** WHAT TO PRODUCE **
In the data below, find every line that has the string "szambo", and copy it.

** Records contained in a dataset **
##############################
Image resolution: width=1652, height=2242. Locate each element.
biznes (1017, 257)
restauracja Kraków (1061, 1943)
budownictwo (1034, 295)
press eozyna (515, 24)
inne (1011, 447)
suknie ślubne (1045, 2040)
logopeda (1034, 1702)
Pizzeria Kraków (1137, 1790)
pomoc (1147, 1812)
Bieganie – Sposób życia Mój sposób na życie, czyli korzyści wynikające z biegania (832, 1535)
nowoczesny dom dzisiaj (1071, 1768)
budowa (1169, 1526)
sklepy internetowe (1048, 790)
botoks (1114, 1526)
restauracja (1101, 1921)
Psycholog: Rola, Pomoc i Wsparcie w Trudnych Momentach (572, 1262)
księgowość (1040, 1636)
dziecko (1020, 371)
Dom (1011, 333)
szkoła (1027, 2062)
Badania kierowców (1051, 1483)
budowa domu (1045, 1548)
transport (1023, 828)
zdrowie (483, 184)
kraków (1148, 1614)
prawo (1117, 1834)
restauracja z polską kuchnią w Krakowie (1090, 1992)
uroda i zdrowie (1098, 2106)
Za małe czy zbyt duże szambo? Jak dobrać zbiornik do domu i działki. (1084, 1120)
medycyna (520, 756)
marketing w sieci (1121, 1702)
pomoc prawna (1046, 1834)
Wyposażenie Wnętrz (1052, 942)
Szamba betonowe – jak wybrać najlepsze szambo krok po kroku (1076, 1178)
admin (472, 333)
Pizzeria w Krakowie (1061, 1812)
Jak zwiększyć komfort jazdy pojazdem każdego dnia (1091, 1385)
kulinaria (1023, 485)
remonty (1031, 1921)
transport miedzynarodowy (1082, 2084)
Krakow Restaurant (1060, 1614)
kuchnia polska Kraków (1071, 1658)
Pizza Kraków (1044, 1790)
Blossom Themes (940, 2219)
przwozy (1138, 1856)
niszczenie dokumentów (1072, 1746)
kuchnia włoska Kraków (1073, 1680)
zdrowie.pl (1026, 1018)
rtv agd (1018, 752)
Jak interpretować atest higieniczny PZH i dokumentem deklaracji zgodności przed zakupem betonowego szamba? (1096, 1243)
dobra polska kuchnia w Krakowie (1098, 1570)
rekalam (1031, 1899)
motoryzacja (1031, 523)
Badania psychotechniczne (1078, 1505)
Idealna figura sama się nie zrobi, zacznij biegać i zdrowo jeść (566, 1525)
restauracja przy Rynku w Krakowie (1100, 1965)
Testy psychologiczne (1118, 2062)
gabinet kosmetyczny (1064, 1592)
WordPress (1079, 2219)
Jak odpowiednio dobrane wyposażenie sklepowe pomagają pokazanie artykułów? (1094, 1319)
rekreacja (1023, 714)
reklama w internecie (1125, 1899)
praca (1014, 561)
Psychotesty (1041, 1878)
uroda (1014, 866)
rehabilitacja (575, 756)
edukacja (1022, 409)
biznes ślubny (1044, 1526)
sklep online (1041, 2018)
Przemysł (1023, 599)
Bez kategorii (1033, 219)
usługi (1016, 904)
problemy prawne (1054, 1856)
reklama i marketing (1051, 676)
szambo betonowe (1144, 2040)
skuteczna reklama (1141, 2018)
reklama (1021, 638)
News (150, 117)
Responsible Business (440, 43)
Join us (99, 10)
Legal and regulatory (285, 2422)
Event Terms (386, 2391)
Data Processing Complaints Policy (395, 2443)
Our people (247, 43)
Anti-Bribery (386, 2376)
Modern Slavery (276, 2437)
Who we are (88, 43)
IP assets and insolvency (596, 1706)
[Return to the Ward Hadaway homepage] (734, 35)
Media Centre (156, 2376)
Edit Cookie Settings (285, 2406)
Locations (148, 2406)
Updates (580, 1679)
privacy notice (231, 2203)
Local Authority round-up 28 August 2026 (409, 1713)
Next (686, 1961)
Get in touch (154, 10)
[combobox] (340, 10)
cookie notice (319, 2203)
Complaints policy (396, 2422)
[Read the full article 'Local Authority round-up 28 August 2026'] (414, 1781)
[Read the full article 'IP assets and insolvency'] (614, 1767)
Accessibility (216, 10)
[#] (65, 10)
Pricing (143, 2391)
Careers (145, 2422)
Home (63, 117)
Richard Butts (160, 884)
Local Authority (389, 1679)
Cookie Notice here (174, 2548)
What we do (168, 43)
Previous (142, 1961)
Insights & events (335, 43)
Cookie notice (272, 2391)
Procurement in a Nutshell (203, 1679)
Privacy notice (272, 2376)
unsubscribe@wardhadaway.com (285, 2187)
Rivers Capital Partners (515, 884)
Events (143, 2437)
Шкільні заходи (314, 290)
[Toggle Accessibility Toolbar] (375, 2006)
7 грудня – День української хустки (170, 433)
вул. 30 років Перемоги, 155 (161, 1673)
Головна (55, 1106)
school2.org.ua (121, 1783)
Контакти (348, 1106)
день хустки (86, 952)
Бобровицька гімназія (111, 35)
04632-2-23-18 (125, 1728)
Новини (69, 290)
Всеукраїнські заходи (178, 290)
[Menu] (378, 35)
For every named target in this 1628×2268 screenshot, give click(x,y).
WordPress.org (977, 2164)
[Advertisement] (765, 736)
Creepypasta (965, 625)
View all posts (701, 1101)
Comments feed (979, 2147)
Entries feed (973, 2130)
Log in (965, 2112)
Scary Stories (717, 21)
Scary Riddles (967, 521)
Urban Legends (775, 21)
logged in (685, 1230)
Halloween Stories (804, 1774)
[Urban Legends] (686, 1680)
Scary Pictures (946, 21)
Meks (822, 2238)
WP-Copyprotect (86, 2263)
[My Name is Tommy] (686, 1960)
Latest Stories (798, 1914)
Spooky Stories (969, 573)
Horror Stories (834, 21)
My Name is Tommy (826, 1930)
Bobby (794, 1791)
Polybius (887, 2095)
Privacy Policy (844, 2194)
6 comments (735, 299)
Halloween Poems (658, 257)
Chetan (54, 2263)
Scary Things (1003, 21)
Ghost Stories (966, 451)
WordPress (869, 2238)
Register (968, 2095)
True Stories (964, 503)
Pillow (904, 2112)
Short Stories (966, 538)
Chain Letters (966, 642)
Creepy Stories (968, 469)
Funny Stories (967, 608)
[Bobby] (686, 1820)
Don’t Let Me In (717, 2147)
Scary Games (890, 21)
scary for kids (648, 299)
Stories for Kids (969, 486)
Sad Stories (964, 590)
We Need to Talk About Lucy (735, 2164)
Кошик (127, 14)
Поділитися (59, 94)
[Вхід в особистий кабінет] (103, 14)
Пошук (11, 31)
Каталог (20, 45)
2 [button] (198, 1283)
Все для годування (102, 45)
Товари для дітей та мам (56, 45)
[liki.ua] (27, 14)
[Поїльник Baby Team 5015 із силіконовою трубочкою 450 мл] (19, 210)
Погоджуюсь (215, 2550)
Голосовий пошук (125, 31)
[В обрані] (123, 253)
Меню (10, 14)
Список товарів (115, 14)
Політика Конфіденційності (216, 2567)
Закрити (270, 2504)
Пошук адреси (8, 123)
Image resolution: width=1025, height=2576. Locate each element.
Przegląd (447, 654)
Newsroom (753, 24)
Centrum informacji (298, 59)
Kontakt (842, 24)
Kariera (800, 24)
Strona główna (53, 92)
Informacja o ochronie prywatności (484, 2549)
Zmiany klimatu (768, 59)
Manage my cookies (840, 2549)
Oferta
##############################
** ANSWER FOR THE TASK **
Za małe czy zbyt duże szambo? Jak dobrać zbiornik do domu i działki. (1084, 1120)
Szamba betonowe – jak wybrać najlepsze szambo krok po kroku (1076, 1178)
szambo betonowe (1144, 2040)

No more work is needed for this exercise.